#### [PROBLEM REQUIREMENTS]
Extract every line in the records below that contains the word "height", and copy each of those lines in full.

#### [LISTED RECORDS]
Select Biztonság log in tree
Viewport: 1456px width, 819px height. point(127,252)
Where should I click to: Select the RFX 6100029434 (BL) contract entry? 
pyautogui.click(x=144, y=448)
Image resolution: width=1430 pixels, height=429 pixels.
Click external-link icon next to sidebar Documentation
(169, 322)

==

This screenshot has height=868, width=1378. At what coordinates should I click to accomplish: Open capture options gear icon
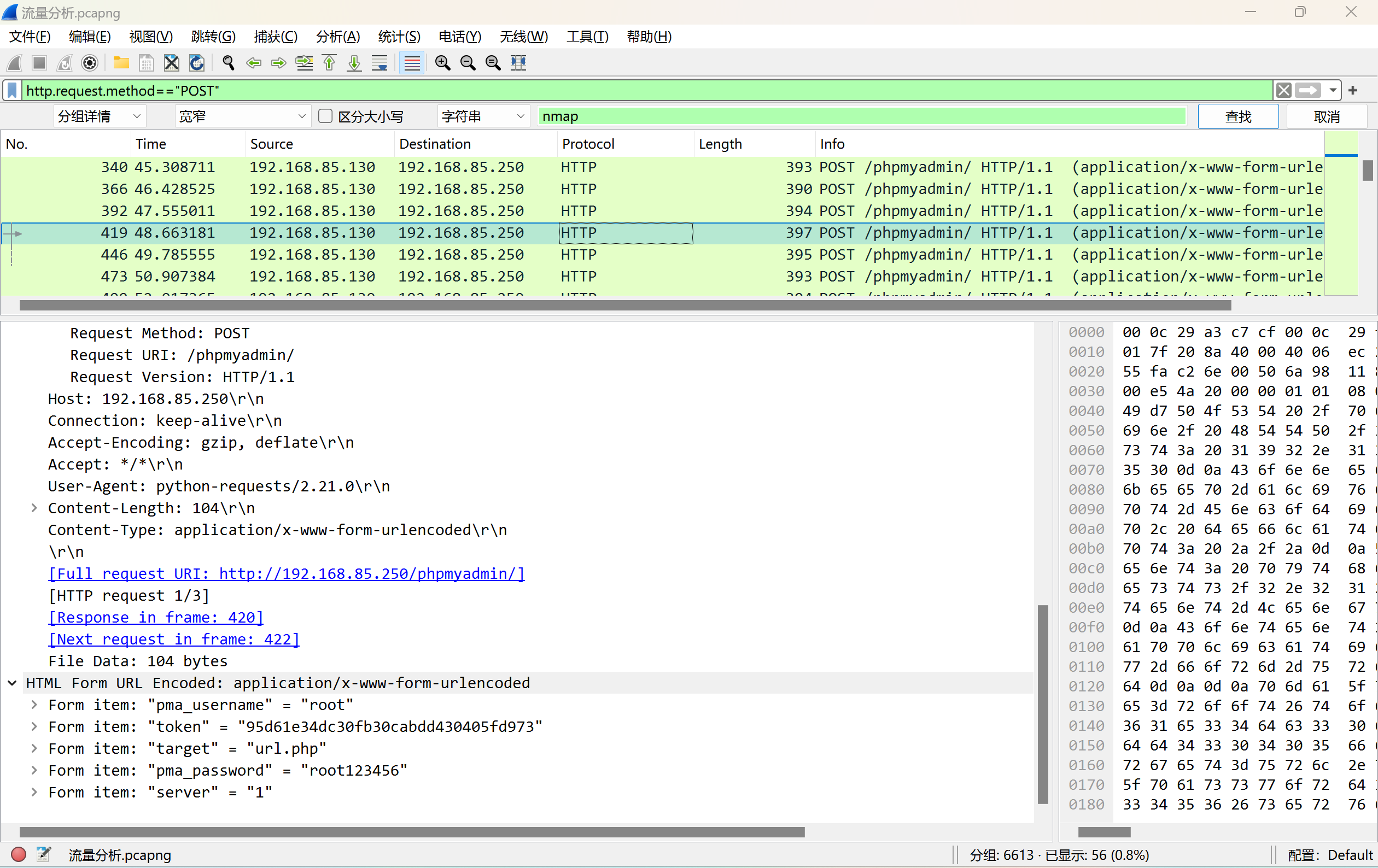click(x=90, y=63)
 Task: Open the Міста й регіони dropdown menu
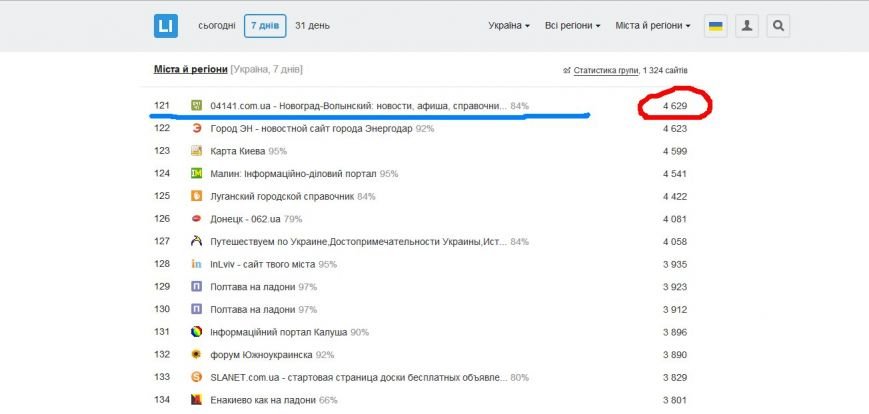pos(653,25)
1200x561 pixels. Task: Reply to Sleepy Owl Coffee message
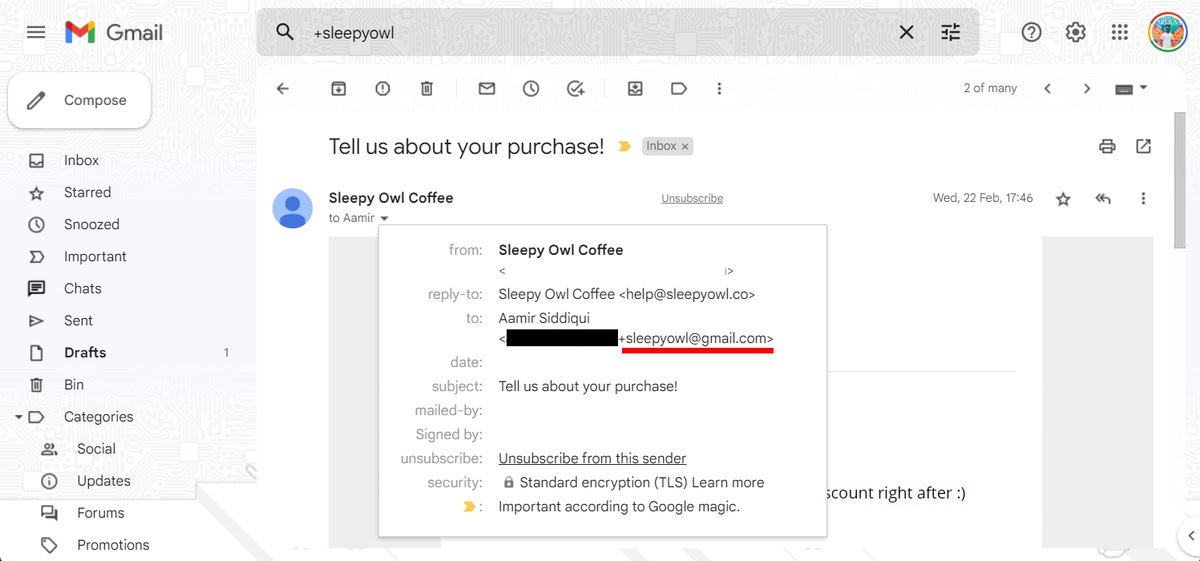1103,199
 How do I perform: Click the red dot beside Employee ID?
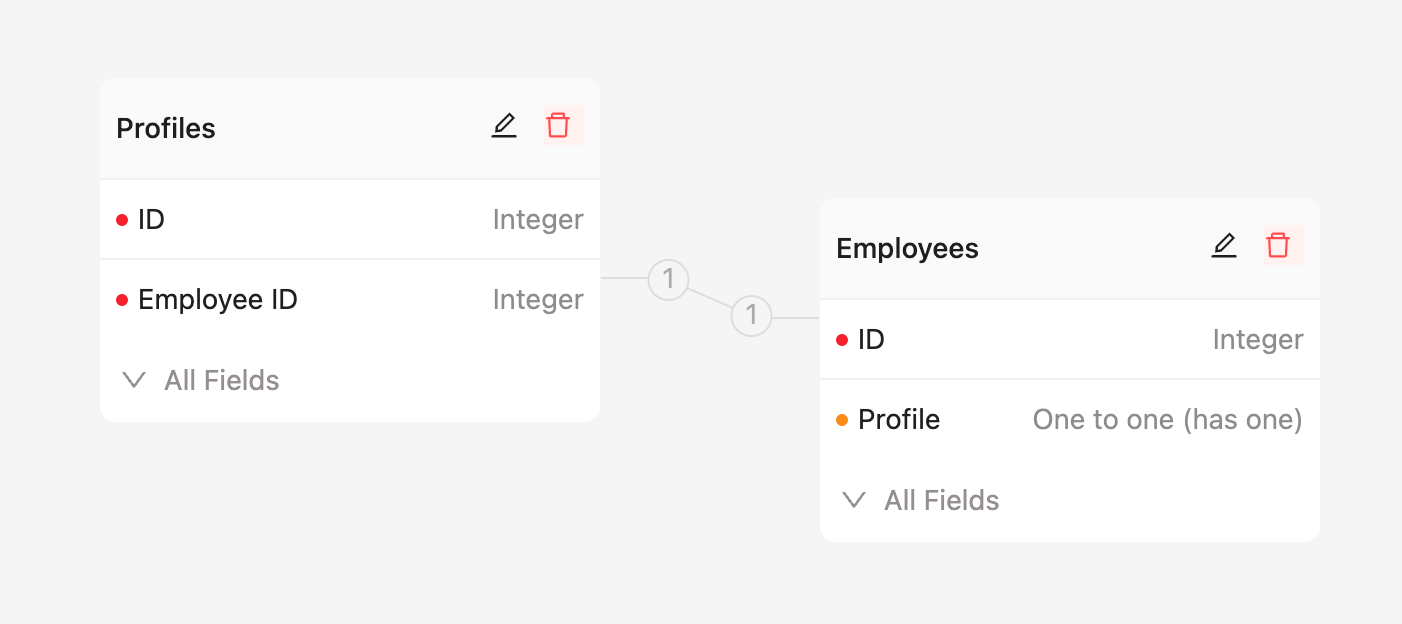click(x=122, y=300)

#### [WRITTEN REPLY]
Viewport: 1456px width, 819px height. point(127,252)
Image resolution: width=1430 pixels, height=429 pixels.
This screenshot has height=868, width=1378. At what coordinates should I click to accomplish: Open capture options gear icon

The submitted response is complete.